__Your instructions__: Begin at the first line of the records below and, please, give each line again exactly until the line with "This screenshot has height=349, width=331." is included.

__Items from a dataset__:

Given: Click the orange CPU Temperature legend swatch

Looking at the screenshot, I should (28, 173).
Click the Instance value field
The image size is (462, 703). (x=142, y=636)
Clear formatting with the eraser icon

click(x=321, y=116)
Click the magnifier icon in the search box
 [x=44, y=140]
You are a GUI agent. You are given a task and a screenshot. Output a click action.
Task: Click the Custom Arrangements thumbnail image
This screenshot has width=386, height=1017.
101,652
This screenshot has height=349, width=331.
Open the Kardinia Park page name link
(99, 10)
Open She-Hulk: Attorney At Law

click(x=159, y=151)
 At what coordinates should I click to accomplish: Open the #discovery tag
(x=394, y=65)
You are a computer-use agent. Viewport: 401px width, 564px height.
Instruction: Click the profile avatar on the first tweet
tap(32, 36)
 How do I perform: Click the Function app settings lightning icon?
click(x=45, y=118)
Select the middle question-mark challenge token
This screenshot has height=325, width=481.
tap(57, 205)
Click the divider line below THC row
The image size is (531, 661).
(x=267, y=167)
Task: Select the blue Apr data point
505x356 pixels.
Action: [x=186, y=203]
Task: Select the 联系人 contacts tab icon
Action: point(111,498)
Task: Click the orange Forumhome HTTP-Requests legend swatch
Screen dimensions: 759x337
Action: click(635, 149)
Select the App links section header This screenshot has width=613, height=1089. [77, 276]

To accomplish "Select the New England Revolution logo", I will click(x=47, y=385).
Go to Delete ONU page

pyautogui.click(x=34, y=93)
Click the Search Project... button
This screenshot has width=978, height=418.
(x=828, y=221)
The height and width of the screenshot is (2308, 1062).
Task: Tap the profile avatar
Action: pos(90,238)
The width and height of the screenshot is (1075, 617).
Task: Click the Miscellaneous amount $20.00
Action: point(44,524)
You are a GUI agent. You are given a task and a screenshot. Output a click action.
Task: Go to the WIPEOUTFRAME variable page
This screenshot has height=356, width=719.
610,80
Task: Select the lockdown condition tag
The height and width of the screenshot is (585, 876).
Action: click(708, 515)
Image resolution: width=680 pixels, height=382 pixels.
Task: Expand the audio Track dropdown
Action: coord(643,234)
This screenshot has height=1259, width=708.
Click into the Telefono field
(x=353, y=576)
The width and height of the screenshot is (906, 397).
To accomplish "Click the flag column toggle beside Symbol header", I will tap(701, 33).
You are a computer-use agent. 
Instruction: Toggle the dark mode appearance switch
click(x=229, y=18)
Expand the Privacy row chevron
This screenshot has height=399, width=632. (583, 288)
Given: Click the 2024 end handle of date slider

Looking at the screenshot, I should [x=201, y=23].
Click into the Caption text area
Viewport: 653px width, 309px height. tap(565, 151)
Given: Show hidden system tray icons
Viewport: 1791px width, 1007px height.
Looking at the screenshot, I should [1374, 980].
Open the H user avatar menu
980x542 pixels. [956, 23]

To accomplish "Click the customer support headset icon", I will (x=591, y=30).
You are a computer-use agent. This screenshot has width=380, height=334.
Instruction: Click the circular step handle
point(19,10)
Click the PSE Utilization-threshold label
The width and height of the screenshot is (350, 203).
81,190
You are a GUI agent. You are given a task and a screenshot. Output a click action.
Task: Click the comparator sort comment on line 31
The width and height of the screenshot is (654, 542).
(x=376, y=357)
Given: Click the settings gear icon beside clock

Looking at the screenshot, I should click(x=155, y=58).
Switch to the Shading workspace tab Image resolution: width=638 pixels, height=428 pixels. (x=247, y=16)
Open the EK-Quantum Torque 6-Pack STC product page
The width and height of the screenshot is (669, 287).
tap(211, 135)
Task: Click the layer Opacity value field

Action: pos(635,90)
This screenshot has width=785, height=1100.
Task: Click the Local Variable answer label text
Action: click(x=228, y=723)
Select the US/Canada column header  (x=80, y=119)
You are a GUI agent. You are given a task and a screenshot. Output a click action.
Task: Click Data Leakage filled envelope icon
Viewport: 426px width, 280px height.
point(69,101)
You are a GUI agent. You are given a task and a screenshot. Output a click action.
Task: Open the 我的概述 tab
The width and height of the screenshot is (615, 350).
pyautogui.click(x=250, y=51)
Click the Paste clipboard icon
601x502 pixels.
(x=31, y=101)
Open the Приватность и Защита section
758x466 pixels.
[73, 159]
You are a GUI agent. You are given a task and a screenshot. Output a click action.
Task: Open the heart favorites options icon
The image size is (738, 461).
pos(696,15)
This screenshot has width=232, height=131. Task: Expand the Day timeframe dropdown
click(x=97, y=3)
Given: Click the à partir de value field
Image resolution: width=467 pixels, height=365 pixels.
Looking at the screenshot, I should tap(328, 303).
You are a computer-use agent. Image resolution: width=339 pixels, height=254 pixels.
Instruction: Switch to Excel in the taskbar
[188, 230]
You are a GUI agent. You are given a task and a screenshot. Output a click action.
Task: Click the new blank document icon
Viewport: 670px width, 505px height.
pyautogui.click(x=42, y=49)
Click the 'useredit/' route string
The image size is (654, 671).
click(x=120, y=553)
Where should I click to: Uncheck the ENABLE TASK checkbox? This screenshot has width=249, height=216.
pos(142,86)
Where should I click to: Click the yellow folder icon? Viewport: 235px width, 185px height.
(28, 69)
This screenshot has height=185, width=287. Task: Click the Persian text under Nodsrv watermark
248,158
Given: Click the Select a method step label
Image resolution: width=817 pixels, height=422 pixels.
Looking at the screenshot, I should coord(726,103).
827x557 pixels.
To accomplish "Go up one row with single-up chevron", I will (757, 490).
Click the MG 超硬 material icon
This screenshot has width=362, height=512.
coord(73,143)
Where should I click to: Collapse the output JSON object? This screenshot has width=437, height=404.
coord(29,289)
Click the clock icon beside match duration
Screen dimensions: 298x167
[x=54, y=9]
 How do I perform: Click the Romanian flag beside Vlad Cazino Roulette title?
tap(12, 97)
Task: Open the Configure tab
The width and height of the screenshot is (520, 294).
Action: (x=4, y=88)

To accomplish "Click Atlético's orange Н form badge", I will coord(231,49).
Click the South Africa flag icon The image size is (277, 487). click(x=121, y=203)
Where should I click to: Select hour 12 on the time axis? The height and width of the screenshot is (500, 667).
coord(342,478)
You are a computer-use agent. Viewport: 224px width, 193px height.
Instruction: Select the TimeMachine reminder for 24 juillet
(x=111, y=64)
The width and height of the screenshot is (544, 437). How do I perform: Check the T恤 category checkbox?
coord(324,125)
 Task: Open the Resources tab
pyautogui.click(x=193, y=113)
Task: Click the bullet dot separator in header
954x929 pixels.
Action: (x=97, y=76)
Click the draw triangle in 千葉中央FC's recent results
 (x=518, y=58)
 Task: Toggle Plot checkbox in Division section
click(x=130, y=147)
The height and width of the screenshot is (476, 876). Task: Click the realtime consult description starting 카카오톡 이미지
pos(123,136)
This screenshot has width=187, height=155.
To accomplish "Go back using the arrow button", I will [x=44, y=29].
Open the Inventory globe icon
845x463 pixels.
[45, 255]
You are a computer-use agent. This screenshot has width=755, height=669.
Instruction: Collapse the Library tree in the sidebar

__Output of the exercise__:
Given: Click the orange CPU Temperature legend swatch

Looking at the screenshot, I should (28, 173).
Click the Instance value field
The image size is (462, 703). (x=142, y=636)
Clear formatting with the eraser icon

click(x=321, y=116)
Click the magnifier icon in the search box
 [x=44, y=140]
You are a GUI agent. You are given a task and a screenshot. Output a click action.
Task: Click the Custom Arrangements thumbnail image
This screenshot has width=386, height=1017.
101,652
This screenshot has height=349, width=331.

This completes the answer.